Supplied records:

-----

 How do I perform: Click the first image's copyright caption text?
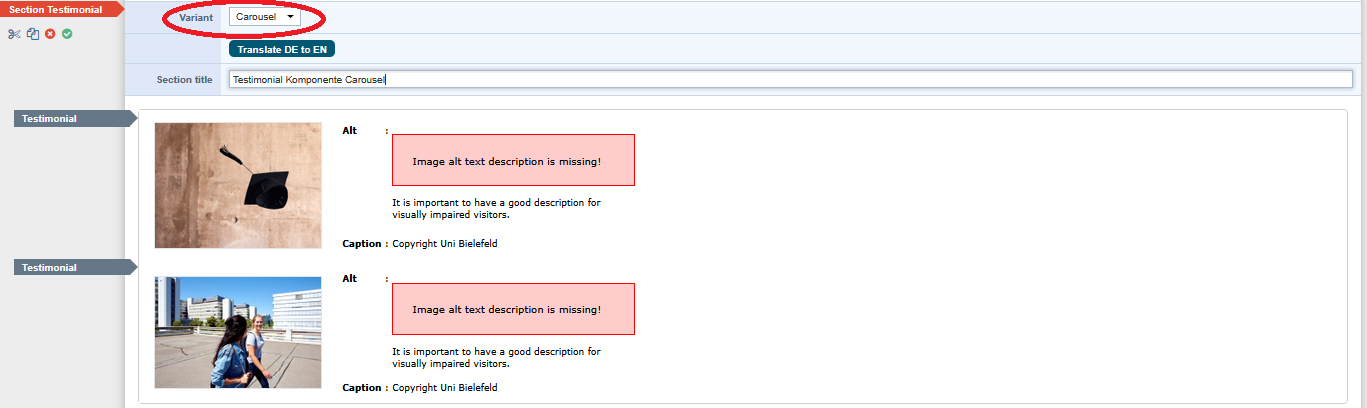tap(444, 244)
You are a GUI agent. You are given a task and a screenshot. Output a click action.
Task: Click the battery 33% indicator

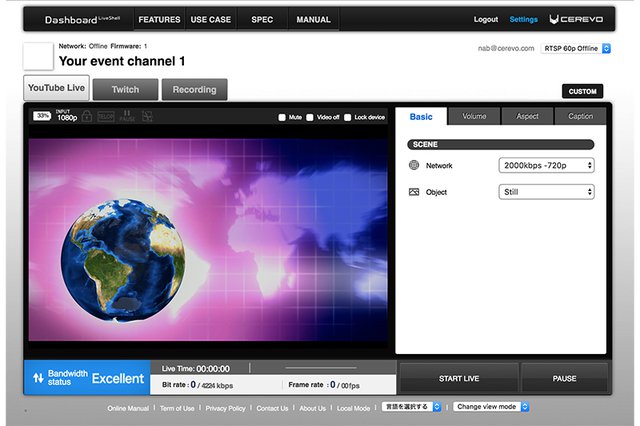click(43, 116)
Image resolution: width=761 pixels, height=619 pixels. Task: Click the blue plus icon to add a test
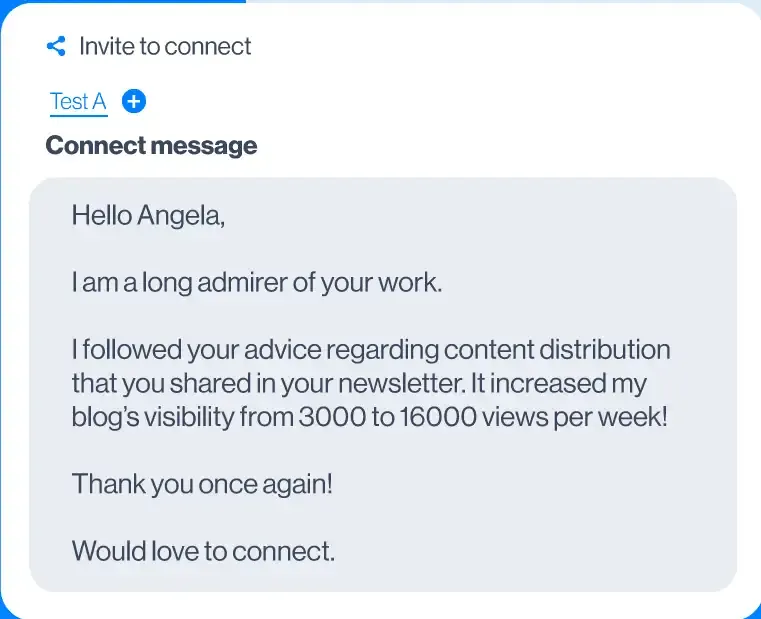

-----

Exercise:
Except for the pictures, print the data above exactly.

Response to the task:
 How do I perform: Click the first image's copyright caption text?
tap(444, 244)
You are a GUI agent. You are given a task and a screenshot. Output a click action.
Task: Click the battery 33% indicator

click(43, 116)
Image resolution: width=761 pixels, height=619 pixels. Task: Click the blue plus icon to add a test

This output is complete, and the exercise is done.